Menurut data Kemenlu RI, saat ini terdapat 1 WNI yang tinggal di kota Severedonetsk, Lugansk. Dia menikah dengan warga asing. Disebutkan, KBRI Kiev telah menjalin komunikasi dengan WNI itu dan dia memilih untuk tetap tinggal di Lugansk. KBRI akan terus memonitor dan menjalin komunikasi pasca-perkembangan terakhir ini.
Kemenlu RI juga mengingatkan para WNI yang tinggal di Ukraina untuk meningkatkan kewaspadaan dan kehati-hatian serta selalu menjalin komunikasi dengan KBRI Kiev. Dalam keadaan darurat, mereka diimbau menghubungi hotline KBRI Kiev: +380 503347917.
Keputusan berbeda
Ketegangan di dekat perbatasan Ukraina meningkat dalam empat bulan terakhir setelah Rusia mengerahkan lebih dari 100.000 personel pasukan di perbatasan. AS dan Barat menuding Rusia menyiapkan invasi ke Ukraina. Moskwa membantah hal itu.
KBRI di Kiev mencatat ada 138 WNI di Kiev dan Odessa. Mayoritas bekerja di bisnis perhotelan. Kepada KBRI di Kiev, semua WNI mengaku tetap tenang bekerja dan merasa aman. Maka, hingga kini Indonesia tak memerintahkan evakuasi WNI dari Ukraina.
Indonesia membuat keputusan berbeda dengan sejumlah negara yang telah memerintahkan warga mereka meninggalkan Ukraina. Sejumlah negara bahkan sudah menutup kedutaannya di Kiev. Langkah negara-negara itu diprotes Presiden Ukraina Volodymyr Zelenskyy dan sejumlah pejabat Ukraina. Perintah evakuasi itu sama dengan menyatakan Ukraina tidak aman.

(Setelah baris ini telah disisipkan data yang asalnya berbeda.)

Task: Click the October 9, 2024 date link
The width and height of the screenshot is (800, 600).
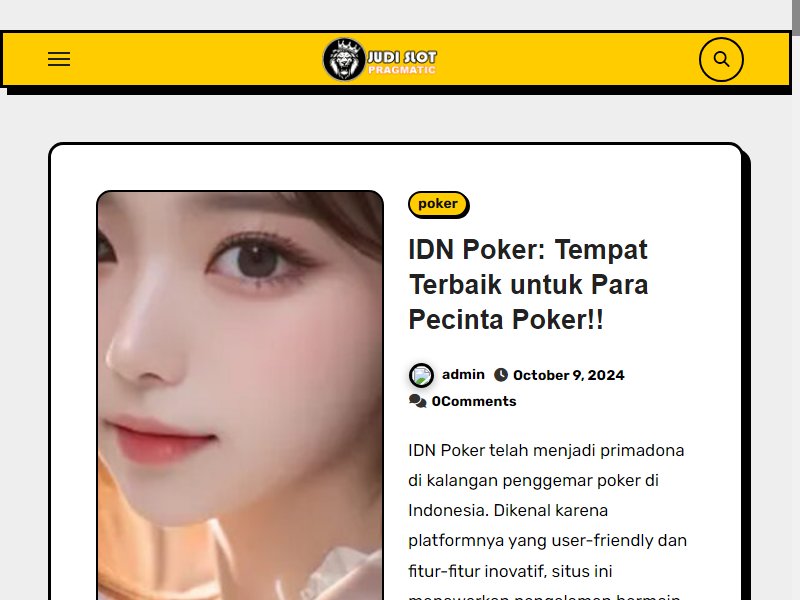Action: tap(568, 376)

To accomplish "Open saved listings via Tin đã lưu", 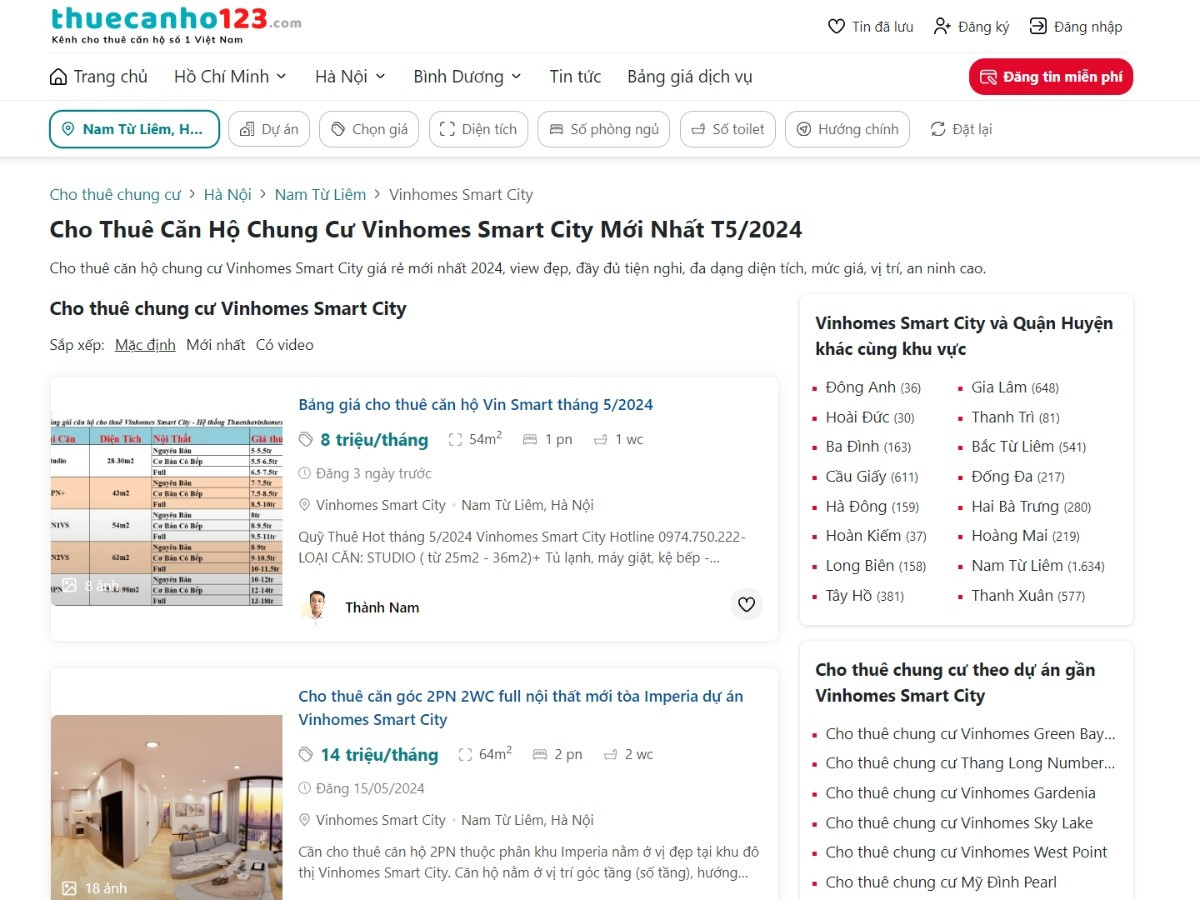I will click(870, 27).
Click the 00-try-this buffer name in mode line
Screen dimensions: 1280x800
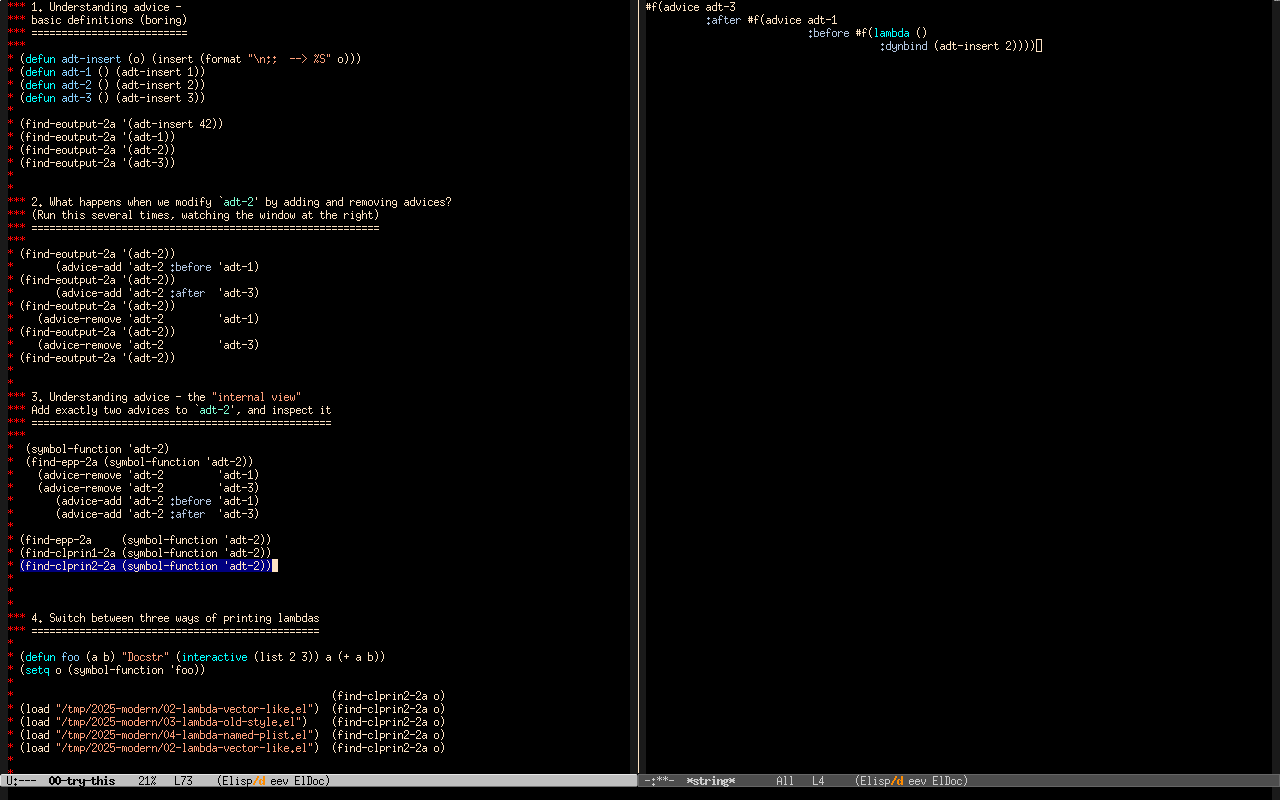(81, 781)
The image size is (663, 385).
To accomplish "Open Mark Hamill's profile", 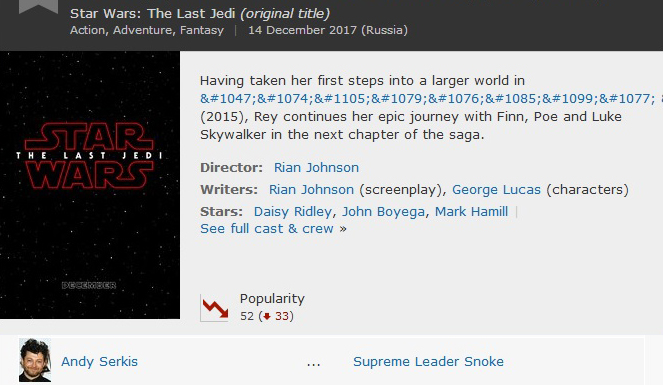I will point(471,212).
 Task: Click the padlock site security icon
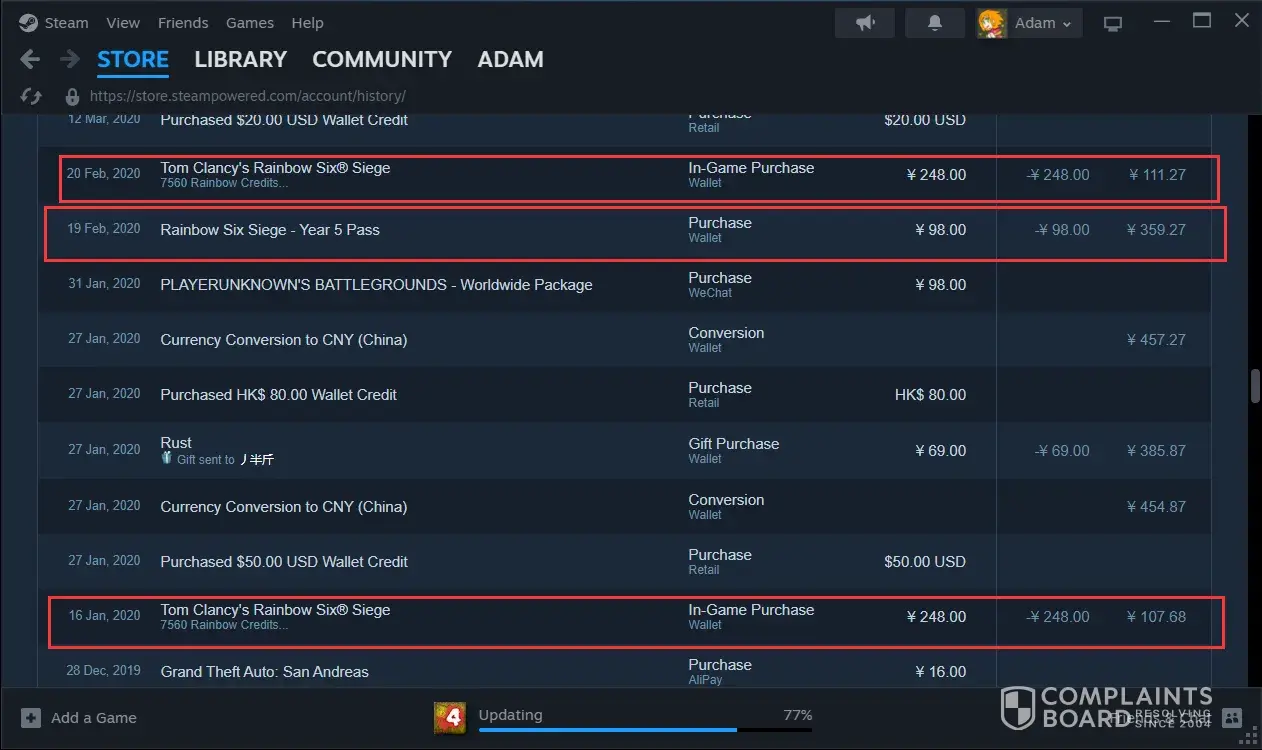pos(72,97)
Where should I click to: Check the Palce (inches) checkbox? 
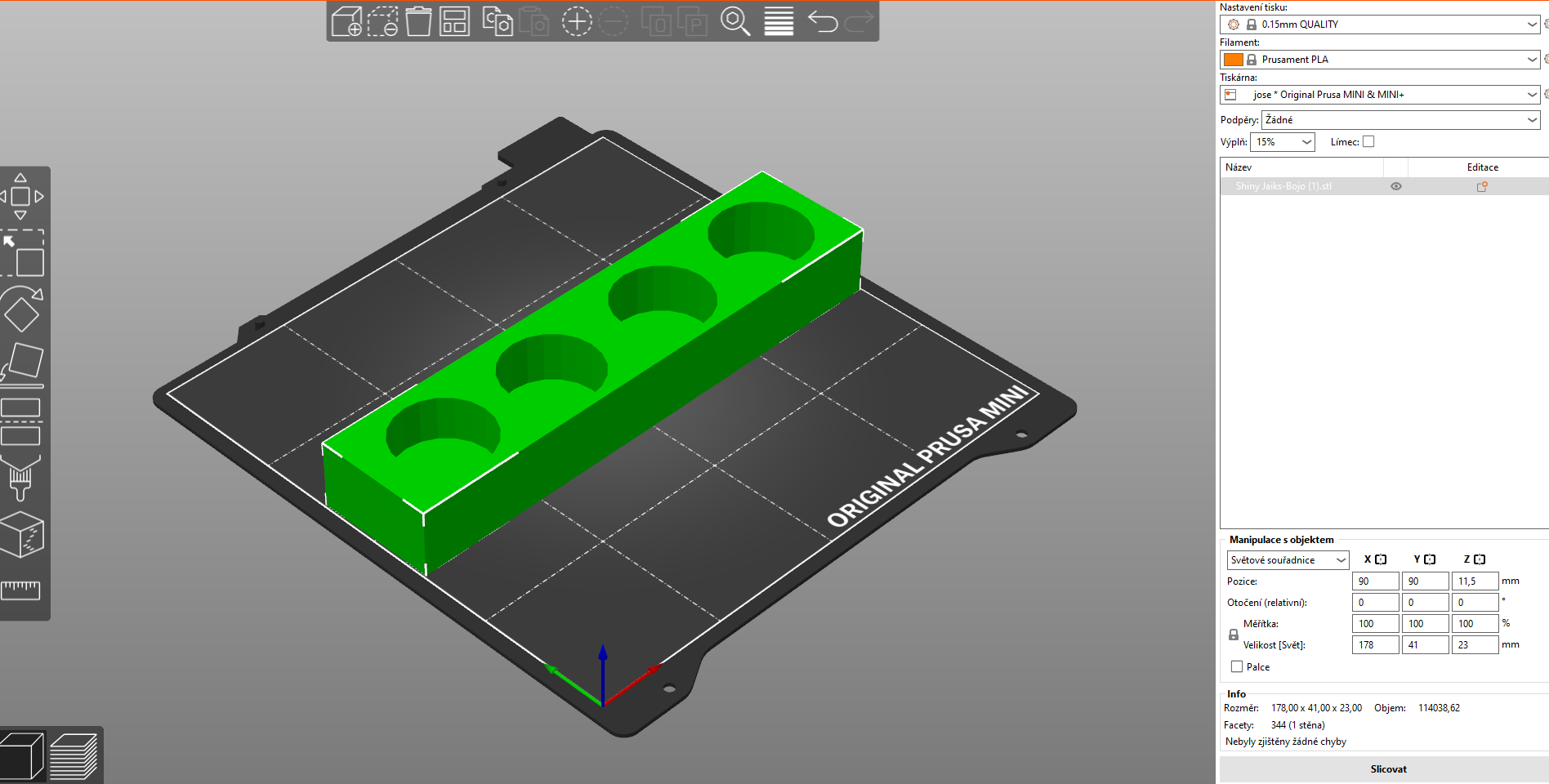[x=1237, y=666]
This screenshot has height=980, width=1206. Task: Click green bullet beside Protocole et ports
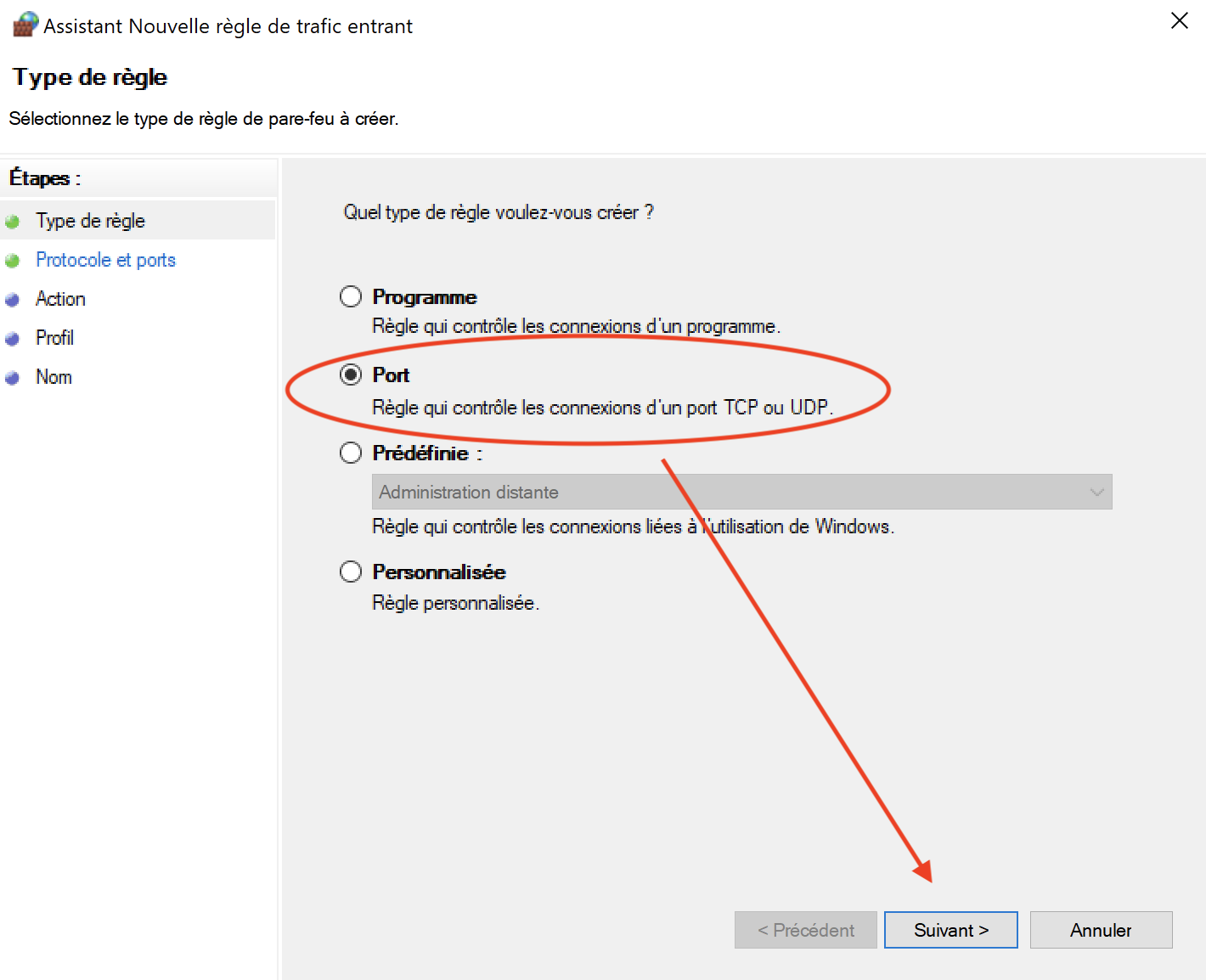pyautogui.click(x=12, y=261)
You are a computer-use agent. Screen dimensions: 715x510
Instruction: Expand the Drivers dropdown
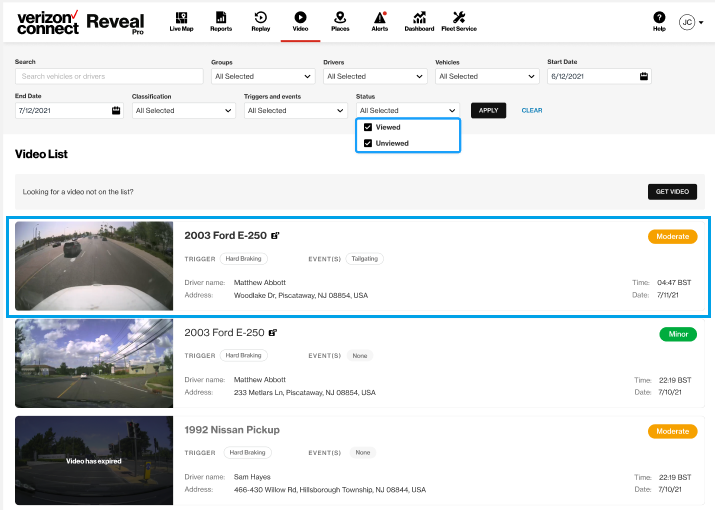coord(371,76)
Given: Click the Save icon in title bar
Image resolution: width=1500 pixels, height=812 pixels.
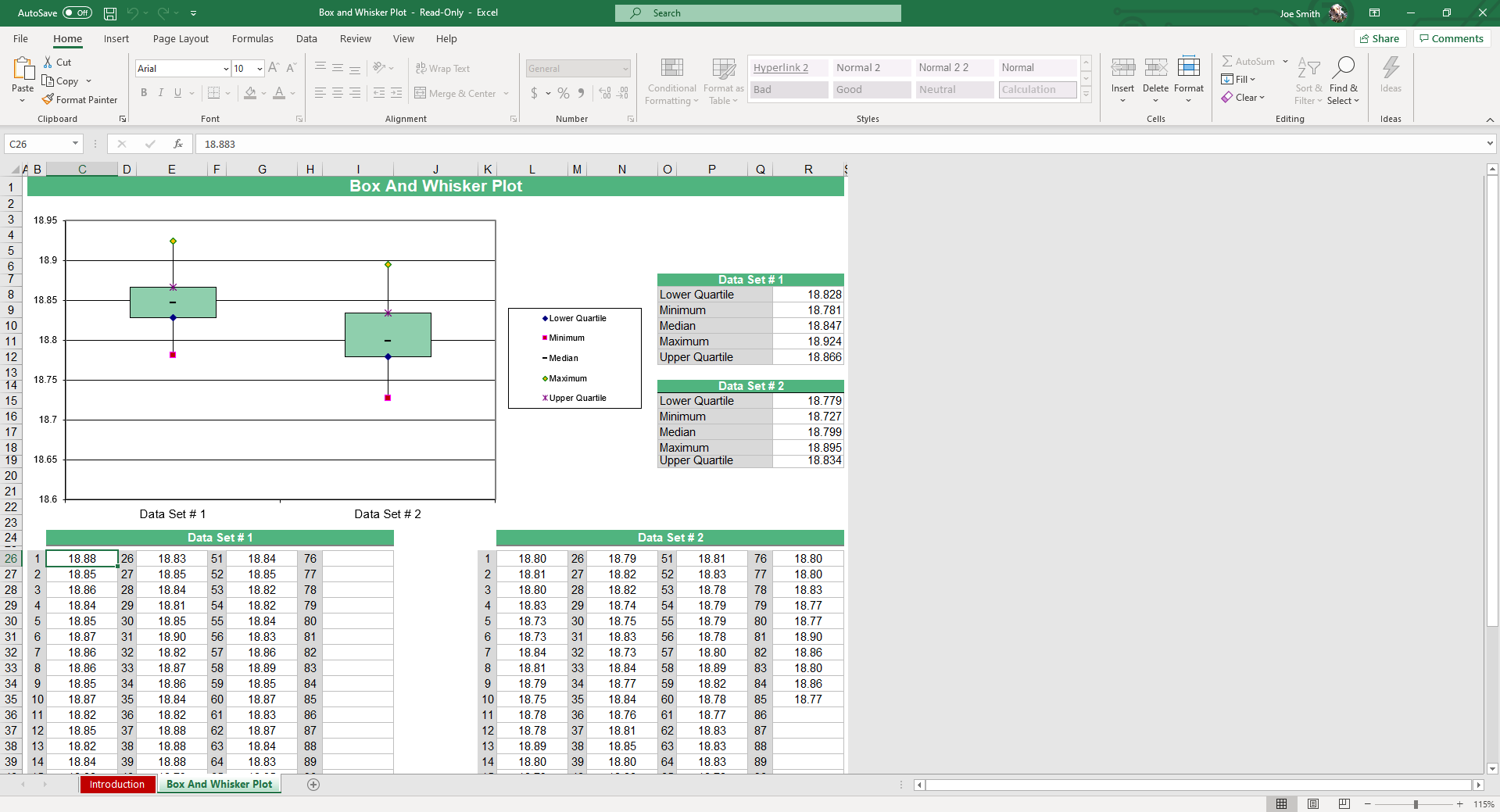Looking at the screenshot, I should tap(110, 13).
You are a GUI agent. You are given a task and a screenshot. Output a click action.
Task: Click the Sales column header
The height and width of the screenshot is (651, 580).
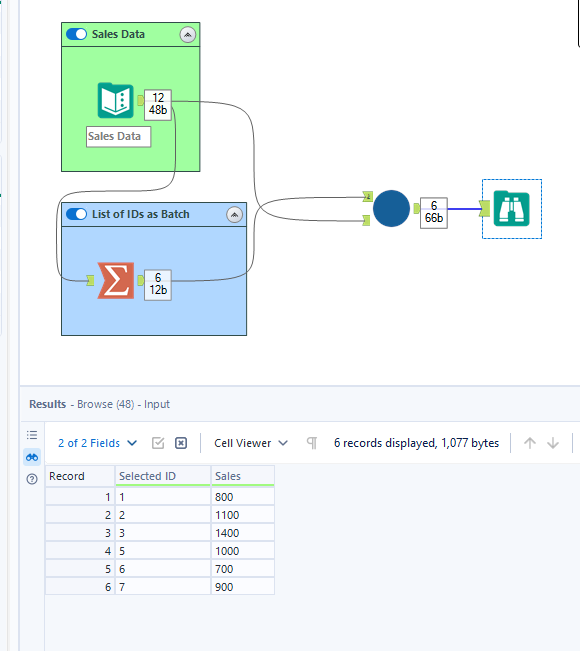(243, 476)
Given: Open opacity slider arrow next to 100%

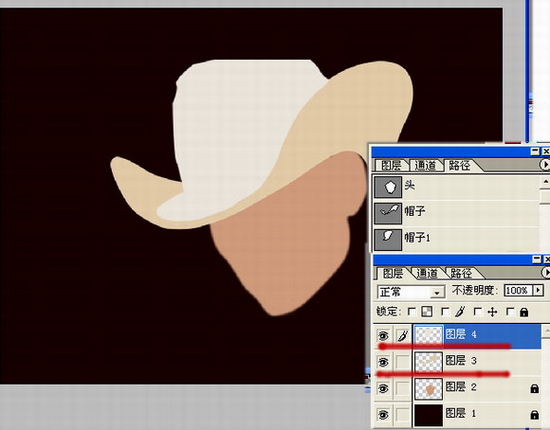Looking at the screenshot, I should pyautogui.click(x=538, y=290).
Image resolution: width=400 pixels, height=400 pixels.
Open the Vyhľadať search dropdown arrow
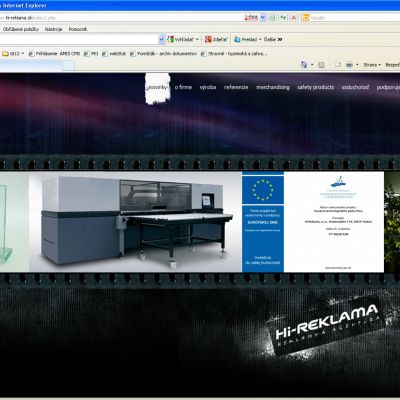[x=197, y=39]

Dalam sejumlah konflik sebelum ini, Indonesia tidak pernah tergesa-gesa memerintahkan evakuasi warga. Evakuasi dari Suriah, Afghanistan, dan Libya dilakukan kala baku tembak benar-benar sudah mendekati atau mencapai ibu kota.
Hidup normal
Mikhail Kharchuk, warga kota Kiev, Ukraina, yang dihubungi Kompas pada Minggu (20/2/2020), menyatakan bahwa kegiatan masyarakat masih berjalan normal. Namun, ia mengakui bahwa dalam sepekan terakhir kekhawatiran masyarakat mulai muncul, kebanyakan dipicu berita di media.
Menurut pegawai bank tersebut, pada 13 Februari, warga masih berbelanja, bercengkerama di kafe, berolahraga, dan lain-lain. Tidak tampak suasana panik di jalanan. ”Namun, situasi memang lebih buruk di Ukraina timur. Orang tua istri saya tinggal di timur, tak jauh dari lokasi konflik. Mereka bilang, ledakan makin sering terjadi dalam beberapa hari terakhir. Namun, mereka (mertua) memilih untuk tetap tinggal di sana,” kata Kharchuk.
Di balik kehidupan sosial yang normal, Kharchuk menambahkan, sejumlah persiapan untuk mengantisipasi berbagai eskalasi dilakukan. Selain langkah-langkah oleh pemerintah pusat, pemerintah daerah juga mengorganisasi sejumlah kelompok sukarelawan di sejumlah kota.
Bicara soal ekspektasi masyarakat, menurut dia, situasi campur aduk. Sebagian masyarakat Ukraina meyakini Rusia akan menyerang. Sebagian lagi tidak yakin Rusia akan menyerang dengan alasan itu juga berisiko besar bagi Rusia. Namun, ini pun tidak menutup kemungkinan konflik bisa terjadi.
”Tapi, sekali lagi, tidak ada kepanikan karena itu. Namun, ada satu ekspektasi yang jamak di masyarakat, yakni adanya persepsi bahwa manuver Rusia di perbatasan tidak hanya akan terjadi kali ini saja, tetapi akan terus berlangsung ke depan,” kata mantan wartawan itu.